[START Provided records]

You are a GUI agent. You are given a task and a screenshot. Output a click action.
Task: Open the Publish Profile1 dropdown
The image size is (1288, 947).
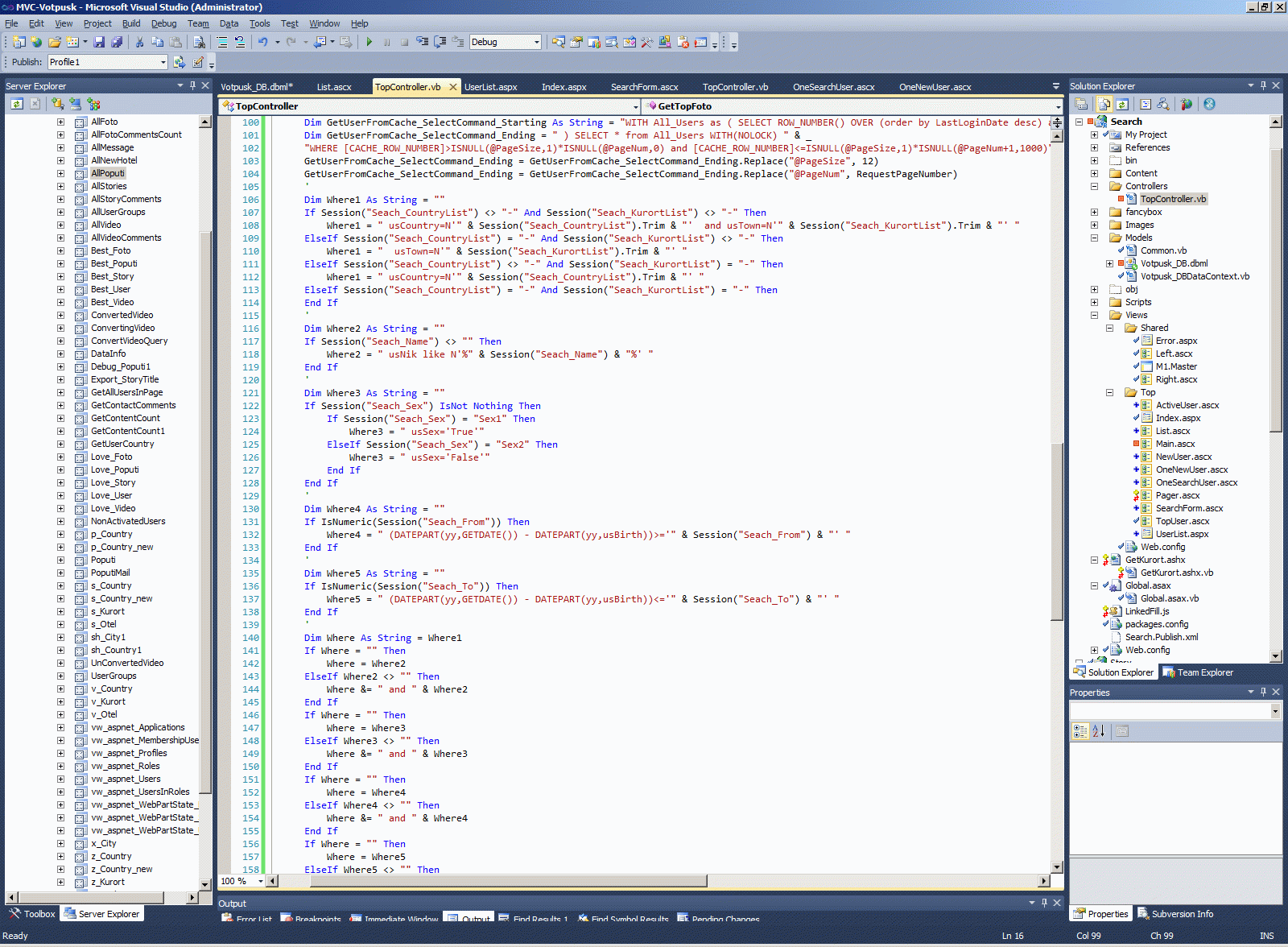[x=163, y=62]
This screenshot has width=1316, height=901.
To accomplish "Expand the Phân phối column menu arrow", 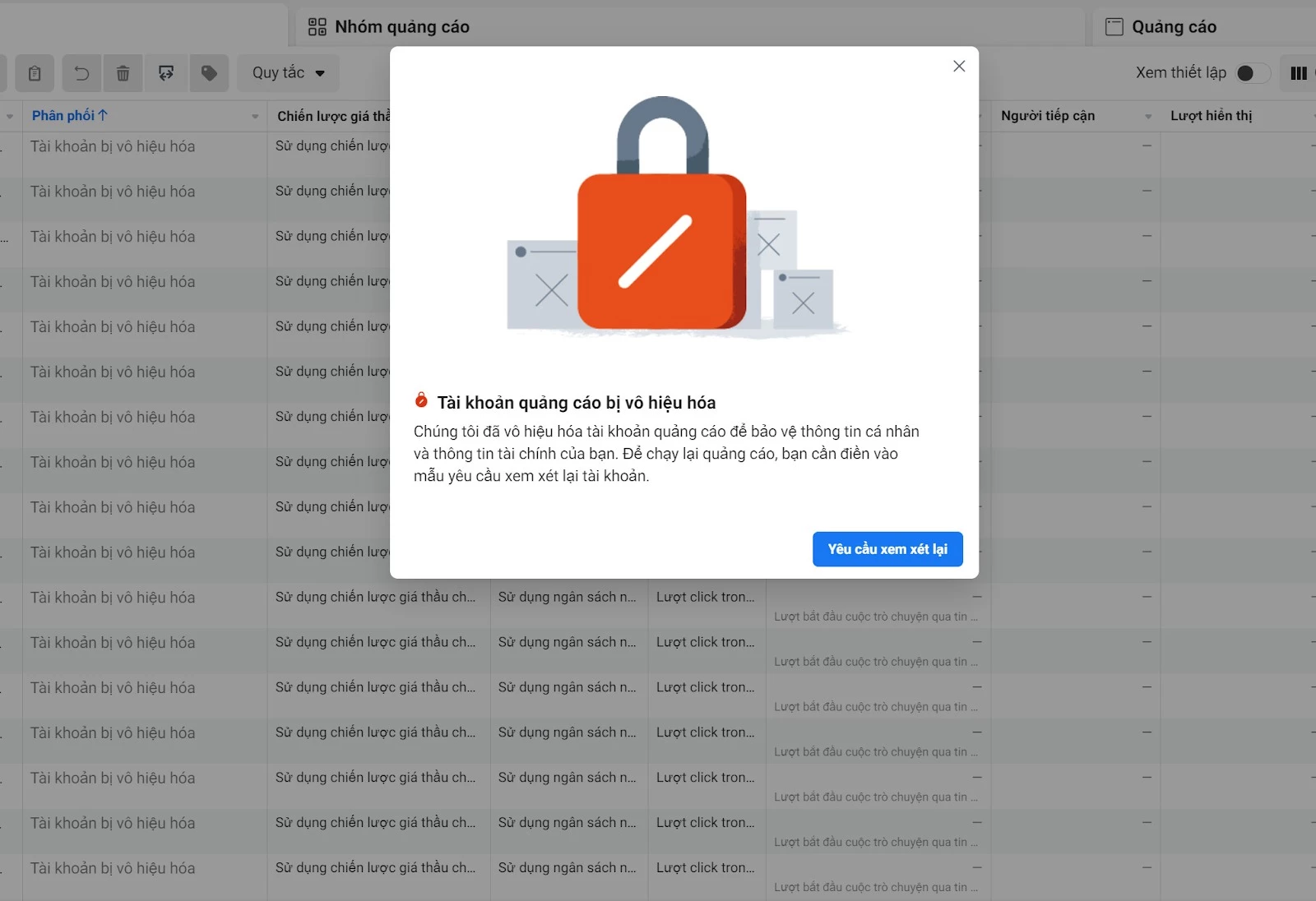I will [x=255, y=117].
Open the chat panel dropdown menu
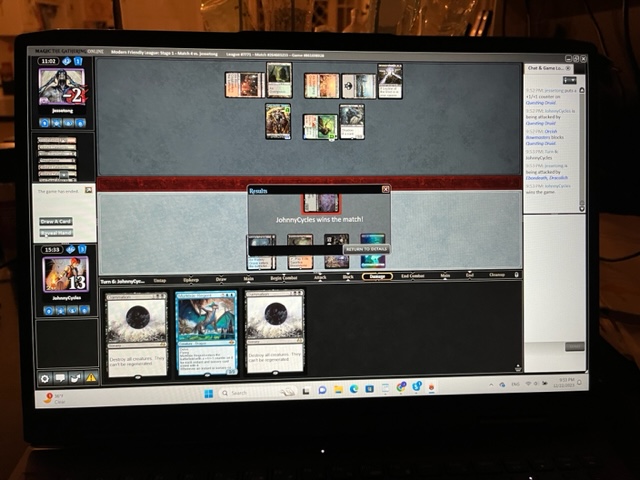The width and height of the screenshot is (640, 480). click(x=569, y=80)

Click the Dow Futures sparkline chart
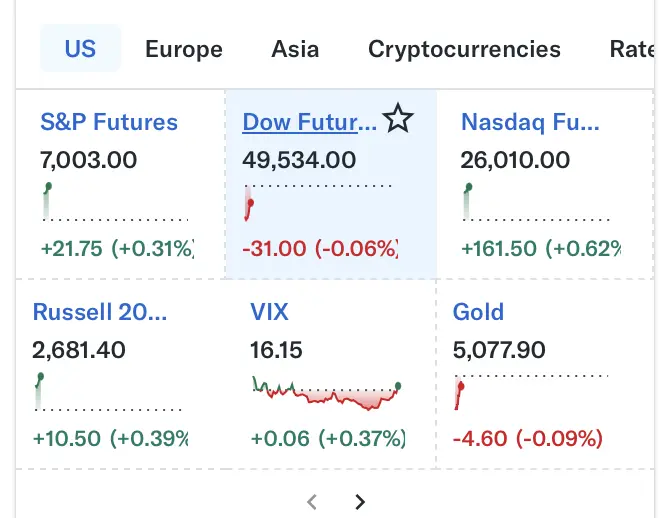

[END Provided records]

# What you have to do
Starting with the line containing "Open the chat panel dropdown menu" and going on through the end of the data, write those lines again with "chat panel" replaced by "settings panel" and everything else unchanged. Leave the pictures out of your answer.

# Answer in full
Open the settings panel dropdown menu
The width and height of the screenshot is (640, 480). click(x=569, y=80)

Click the Dow Futures sparkline chart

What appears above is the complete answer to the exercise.